# DATA TO PROCESS:

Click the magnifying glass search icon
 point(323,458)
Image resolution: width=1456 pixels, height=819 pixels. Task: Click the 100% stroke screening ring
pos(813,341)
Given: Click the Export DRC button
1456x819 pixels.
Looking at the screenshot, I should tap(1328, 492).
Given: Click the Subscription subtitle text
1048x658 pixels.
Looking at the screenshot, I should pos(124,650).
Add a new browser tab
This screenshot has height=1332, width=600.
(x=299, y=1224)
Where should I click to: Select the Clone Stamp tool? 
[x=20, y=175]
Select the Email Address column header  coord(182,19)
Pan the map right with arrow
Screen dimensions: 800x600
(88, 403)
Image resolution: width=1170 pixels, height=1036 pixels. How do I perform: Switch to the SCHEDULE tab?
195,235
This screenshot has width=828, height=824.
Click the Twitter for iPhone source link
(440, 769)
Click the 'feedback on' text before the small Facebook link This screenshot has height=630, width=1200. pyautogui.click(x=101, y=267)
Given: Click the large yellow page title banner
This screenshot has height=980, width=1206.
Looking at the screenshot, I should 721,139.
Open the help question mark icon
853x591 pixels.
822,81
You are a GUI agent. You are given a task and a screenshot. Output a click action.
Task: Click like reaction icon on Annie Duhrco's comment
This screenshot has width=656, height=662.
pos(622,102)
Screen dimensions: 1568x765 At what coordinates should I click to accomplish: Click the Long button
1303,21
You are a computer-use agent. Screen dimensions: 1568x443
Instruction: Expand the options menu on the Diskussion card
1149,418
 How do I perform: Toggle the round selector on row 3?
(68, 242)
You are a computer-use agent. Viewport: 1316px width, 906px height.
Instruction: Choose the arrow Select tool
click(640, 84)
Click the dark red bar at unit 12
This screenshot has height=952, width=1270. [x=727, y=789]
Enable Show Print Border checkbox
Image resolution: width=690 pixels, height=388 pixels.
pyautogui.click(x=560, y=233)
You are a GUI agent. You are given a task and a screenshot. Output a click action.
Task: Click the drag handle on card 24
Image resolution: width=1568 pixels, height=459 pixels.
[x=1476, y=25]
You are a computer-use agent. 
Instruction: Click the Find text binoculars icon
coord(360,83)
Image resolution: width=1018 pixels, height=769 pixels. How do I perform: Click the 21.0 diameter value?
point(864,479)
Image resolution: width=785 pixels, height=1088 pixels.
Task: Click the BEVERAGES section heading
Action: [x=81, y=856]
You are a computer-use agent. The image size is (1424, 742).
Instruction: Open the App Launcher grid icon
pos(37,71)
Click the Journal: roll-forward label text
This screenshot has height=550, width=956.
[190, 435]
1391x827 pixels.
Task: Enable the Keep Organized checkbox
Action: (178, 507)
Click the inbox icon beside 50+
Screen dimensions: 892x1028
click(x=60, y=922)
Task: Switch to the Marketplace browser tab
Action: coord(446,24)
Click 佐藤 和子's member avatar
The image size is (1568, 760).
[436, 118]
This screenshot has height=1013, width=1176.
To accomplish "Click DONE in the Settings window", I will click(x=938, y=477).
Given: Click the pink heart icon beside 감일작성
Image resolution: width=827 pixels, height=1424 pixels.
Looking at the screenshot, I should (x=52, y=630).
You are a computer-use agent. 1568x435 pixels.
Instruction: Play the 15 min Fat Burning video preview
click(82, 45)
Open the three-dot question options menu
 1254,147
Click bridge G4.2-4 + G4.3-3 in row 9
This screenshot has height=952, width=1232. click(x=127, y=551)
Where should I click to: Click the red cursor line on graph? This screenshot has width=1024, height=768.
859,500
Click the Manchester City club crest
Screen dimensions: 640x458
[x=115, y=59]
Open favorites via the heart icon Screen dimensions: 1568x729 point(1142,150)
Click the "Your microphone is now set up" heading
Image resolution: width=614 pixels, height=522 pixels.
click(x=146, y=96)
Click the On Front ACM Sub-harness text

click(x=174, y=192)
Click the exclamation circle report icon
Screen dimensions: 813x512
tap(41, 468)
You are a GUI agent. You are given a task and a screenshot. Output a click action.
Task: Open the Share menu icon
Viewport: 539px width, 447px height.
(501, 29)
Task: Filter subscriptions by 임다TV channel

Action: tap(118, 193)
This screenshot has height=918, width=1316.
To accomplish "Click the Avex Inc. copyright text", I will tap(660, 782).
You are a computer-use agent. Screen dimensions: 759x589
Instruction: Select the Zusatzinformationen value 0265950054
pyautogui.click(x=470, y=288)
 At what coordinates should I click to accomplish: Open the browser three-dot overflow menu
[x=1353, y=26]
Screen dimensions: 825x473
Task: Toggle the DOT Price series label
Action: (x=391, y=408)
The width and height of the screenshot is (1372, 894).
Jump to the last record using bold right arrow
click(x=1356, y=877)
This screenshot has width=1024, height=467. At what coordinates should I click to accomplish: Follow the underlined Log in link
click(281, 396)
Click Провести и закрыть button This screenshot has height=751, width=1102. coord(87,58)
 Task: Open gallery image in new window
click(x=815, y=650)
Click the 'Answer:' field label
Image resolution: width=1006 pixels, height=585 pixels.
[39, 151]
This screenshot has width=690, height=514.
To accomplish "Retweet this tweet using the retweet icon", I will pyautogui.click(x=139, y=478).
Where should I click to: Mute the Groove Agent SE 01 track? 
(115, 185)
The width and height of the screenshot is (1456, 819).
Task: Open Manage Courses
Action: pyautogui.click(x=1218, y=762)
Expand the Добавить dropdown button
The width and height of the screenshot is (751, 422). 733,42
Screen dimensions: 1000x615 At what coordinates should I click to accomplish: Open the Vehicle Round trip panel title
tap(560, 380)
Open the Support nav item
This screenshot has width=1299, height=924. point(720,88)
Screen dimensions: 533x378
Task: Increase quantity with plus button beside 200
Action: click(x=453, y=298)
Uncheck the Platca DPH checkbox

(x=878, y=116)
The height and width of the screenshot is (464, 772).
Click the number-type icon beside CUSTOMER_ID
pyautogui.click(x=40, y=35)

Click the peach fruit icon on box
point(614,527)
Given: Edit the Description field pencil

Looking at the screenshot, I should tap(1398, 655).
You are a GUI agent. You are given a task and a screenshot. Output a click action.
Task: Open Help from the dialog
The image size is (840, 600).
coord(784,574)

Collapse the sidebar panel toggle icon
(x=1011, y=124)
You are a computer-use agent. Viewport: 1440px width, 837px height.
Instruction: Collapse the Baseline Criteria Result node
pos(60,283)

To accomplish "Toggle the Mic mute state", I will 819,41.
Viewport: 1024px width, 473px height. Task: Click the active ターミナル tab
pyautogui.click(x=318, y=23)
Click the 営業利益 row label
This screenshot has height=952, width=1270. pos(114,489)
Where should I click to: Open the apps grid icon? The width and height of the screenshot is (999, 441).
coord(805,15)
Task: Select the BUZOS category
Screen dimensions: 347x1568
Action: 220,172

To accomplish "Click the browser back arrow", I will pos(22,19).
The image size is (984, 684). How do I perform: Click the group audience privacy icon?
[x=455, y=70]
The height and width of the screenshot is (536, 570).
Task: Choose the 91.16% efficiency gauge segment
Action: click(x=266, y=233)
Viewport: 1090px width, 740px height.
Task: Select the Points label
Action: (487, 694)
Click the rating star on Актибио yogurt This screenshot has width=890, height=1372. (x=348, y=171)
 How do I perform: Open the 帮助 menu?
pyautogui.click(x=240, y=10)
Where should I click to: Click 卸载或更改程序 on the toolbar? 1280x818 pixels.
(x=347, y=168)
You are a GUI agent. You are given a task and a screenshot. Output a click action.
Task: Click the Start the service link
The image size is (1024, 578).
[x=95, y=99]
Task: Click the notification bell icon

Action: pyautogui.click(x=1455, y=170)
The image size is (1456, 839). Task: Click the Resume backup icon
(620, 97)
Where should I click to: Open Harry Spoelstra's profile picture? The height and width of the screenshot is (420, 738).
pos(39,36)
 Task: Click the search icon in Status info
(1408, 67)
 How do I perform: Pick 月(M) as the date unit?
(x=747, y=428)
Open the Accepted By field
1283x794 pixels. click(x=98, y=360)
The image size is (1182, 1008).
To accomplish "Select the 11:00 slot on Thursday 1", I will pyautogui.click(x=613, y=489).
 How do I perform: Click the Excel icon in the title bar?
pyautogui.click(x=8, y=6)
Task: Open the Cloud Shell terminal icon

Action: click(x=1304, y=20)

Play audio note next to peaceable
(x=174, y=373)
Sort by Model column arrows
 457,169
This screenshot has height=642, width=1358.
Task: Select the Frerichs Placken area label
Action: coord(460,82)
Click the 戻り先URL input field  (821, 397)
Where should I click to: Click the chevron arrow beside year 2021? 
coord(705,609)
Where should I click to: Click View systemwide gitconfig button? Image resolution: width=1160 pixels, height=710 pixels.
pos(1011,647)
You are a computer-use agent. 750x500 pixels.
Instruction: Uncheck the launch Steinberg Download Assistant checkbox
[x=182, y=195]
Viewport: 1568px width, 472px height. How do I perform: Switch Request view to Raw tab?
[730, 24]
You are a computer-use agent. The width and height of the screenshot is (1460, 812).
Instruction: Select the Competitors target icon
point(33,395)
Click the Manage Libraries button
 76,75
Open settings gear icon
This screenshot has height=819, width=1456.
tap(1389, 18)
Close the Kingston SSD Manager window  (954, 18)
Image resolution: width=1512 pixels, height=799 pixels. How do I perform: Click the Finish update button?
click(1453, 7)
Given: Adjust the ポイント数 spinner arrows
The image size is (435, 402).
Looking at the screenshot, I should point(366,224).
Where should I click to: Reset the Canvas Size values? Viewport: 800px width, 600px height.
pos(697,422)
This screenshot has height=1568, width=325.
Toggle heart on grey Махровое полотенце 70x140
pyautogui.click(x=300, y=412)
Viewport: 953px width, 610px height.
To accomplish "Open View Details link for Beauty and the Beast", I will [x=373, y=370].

# DESCRIPTION OF THE TASK:
Give the rows as a numbered list, starting with the line that contains "Where should I click to: Open Harry" and continuing through the line that contains "coord(705,609)", and leave out any blank lines.

# PROBLEM SOLUTION:
1. Where should I click to: Open Harry Spoelstra's profile picture? The height and width of the screenshot is (420, 738).
2. pos(39,36)
3.  Task: Click the search icon in Status info
4. (1408, 67)
5.  How do I perform: Pick 月(M) as the date unit?
6. (x=747, y=428)
7. Open the Accepted By field
8. 1283x794 pixels. click(x=98, y=360)
9. The image size is (1182, 1008).
10. To accomplish "Select the 11:00 slot on Thursday 1", I will pyautogui.click(x=613, y=489).
11.  How do I perform: Click the Excel icon in the title bar?
12. pyautogui.click(x=8, y=6)
13. Task: Open the Cloud Shell terminal icon
14. Action: click(x=1304, y=20)
15. Play audio note next to peaceable
16. (x=174, y=373)
17. Sort by Model column arrows
18.  457,169
19. This screenshot has height=642, width=1358.
20. Task: Select the Frerichs Placken area label
21. Action: coord(460,82)
22. Click the 戻り先URL input field  (821, 397)
23. Where should I click to: Click the chevron arrow beside year 2021? 
24. coord(705,609)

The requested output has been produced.